(Stored records)
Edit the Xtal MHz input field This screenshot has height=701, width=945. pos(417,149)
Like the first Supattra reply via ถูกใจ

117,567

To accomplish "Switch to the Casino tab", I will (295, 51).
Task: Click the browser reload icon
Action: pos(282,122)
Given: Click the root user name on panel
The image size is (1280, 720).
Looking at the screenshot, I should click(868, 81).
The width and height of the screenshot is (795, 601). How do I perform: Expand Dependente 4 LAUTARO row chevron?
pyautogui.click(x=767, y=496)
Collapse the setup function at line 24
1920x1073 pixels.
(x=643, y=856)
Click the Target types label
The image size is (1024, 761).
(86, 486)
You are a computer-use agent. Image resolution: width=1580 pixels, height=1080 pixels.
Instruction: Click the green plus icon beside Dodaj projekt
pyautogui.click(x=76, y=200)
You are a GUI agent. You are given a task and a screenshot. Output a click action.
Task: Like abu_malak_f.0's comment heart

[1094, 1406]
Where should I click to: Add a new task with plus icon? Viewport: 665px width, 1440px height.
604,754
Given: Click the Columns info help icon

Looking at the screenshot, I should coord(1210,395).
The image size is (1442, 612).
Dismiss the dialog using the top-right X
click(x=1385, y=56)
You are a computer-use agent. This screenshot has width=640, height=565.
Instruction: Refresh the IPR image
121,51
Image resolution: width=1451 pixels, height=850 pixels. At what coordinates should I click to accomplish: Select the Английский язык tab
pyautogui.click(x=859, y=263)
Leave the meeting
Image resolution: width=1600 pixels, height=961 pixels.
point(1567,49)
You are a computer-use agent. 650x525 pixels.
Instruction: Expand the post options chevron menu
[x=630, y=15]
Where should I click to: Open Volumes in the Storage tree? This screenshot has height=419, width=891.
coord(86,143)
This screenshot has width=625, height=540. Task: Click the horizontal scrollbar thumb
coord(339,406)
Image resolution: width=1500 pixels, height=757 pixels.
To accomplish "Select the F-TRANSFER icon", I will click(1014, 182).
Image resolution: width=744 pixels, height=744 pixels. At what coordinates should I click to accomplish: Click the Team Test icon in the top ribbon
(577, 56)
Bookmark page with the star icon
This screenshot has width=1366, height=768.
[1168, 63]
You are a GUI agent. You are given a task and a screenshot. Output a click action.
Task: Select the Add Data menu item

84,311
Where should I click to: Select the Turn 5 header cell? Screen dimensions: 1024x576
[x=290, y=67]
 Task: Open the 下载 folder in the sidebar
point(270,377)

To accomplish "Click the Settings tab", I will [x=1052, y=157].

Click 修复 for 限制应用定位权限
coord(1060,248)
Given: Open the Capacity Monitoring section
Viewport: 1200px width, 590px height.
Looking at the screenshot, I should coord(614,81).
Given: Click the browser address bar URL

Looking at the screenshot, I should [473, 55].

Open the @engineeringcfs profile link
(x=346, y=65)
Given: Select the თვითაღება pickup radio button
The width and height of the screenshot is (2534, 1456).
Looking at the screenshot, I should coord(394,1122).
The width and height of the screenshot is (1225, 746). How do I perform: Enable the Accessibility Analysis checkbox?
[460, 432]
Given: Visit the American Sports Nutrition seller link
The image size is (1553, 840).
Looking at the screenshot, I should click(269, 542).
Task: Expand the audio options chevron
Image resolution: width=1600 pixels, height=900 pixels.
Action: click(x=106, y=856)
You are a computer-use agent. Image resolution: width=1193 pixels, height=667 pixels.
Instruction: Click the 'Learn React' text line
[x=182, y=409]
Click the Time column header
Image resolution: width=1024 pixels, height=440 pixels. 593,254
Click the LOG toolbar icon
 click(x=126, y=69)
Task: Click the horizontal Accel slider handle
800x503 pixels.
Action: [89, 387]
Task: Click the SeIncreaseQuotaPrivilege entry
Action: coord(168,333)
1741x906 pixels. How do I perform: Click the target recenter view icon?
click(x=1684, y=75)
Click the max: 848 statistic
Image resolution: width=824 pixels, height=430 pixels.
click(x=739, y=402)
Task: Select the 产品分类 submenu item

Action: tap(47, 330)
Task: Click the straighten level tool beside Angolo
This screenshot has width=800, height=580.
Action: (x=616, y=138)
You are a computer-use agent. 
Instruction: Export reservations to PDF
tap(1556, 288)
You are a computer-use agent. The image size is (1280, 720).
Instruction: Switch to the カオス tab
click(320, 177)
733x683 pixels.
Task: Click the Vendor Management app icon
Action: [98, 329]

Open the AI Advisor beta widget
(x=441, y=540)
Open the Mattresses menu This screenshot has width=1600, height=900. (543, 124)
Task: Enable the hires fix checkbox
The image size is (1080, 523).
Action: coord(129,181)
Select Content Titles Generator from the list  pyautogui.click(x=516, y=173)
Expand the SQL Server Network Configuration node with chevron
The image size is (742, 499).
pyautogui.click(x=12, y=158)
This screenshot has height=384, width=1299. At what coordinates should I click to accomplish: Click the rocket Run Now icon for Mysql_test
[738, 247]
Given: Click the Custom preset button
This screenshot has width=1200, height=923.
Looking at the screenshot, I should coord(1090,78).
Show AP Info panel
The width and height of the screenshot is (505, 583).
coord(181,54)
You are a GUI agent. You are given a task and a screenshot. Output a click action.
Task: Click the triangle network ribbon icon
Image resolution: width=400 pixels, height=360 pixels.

**Your instructions**
Go line by line through the data above and report each one that holds the string "computer".

**Exercise answer**
You are a computer-use agent. Image resolution: width=1580 pixels, height=1080 pixels.
You are a computer-use agent. This screenshot has width=640, height=565.
You are a computer-use agent. 650x525 pixels.
You are a computer-use agent. Image resolution: width=1193 pixels, height=667 pixels.
You are a computer-use agent. 
You are a computer-use agent. The image size is (1280, 720).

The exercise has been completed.